> Task instructions
Return exactly the final stretch of the records below, opening with the line that contains "Start rendering with Пуск! button" and closing with the last line.
BEGIN
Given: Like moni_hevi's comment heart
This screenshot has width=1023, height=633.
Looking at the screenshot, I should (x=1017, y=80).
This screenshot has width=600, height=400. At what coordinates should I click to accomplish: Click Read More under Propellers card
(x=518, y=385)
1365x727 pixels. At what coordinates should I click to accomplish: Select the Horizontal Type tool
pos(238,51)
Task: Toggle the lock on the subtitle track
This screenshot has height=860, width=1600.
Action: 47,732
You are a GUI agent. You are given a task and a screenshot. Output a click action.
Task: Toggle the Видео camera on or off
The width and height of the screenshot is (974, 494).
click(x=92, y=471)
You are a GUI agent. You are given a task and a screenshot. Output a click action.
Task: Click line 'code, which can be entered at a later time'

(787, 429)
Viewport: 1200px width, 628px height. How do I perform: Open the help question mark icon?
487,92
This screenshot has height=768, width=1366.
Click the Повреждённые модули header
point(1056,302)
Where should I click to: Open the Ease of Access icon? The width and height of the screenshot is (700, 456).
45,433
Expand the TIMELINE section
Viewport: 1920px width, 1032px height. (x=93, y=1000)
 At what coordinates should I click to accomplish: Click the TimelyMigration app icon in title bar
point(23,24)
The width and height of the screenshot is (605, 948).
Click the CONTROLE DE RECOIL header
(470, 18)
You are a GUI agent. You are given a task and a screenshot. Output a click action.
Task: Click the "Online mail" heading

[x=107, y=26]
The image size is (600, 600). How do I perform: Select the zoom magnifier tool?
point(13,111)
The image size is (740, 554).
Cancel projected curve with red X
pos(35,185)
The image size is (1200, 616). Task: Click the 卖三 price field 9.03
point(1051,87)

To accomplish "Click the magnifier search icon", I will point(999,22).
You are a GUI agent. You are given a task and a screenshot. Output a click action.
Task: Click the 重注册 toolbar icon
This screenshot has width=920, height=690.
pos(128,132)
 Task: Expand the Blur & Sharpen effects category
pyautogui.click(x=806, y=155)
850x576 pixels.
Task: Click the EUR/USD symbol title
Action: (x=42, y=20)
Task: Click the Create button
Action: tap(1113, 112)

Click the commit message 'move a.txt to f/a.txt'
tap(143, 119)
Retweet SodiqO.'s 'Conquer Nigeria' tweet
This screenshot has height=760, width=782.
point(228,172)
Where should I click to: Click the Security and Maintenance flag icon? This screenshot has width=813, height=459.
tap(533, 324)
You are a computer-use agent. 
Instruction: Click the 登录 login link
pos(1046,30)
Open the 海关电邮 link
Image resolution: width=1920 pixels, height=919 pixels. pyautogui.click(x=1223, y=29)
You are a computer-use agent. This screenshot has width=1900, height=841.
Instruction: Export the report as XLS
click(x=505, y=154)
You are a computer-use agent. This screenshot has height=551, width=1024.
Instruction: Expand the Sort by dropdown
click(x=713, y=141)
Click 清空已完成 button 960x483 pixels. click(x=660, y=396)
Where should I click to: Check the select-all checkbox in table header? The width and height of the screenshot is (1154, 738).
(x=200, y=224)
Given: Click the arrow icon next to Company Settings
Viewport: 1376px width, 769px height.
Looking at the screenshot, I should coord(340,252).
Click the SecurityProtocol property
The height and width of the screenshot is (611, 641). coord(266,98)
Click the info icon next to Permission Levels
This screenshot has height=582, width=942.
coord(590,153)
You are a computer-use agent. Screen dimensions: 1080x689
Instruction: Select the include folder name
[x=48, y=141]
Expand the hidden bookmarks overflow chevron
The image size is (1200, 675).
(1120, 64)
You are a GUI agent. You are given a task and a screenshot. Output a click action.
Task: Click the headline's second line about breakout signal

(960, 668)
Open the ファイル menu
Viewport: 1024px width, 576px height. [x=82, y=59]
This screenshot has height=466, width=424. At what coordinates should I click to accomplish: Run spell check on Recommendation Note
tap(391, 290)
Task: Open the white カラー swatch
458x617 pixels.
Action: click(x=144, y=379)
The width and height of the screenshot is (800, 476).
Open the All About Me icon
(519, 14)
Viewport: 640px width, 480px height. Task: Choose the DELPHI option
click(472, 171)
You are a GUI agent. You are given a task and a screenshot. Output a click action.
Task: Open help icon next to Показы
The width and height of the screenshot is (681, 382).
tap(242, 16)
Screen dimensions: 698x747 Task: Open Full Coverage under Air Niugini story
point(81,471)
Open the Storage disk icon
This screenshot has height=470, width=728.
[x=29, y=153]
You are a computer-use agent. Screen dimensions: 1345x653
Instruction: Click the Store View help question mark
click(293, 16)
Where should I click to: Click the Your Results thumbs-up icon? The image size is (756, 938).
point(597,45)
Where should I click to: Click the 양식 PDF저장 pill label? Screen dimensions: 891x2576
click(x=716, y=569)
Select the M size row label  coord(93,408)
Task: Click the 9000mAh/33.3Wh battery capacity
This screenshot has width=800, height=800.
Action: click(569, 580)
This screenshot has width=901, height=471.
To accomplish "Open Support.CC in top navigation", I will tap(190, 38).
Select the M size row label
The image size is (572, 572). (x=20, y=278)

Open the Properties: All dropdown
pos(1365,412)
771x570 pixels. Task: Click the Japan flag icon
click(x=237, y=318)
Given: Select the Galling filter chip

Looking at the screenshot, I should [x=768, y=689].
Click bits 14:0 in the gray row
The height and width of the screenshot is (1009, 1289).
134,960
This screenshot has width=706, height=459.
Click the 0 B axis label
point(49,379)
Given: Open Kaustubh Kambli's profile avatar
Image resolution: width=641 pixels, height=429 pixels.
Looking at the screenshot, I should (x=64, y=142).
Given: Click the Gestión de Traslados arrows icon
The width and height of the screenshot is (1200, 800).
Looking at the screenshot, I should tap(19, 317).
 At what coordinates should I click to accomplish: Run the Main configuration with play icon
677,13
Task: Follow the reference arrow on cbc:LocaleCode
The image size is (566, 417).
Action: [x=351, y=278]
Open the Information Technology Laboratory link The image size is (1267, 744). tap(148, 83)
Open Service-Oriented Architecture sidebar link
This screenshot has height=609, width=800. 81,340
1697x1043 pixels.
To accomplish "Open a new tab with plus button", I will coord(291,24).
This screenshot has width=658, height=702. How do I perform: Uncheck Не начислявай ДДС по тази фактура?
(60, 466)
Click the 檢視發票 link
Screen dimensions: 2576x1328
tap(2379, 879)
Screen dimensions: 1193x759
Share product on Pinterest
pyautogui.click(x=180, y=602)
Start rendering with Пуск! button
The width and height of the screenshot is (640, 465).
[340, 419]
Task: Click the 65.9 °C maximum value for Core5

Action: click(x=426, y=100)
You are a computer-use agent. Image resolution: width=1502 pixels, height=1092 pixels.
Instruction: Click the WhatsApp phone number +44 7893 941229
END
> The completed task
Start rendering with Пуск! button
The width and height of the screenshot is (640, 465).
[340, 419]
Task: Click the 65.9 °C maximum value for Core5

Action: click(x=426, y=100)
You are a computer-use agent. Image resolution: width=1502 pixels, height=1092 pixels.
Instruction: Click the WhatsApp phone number +44 7893 941229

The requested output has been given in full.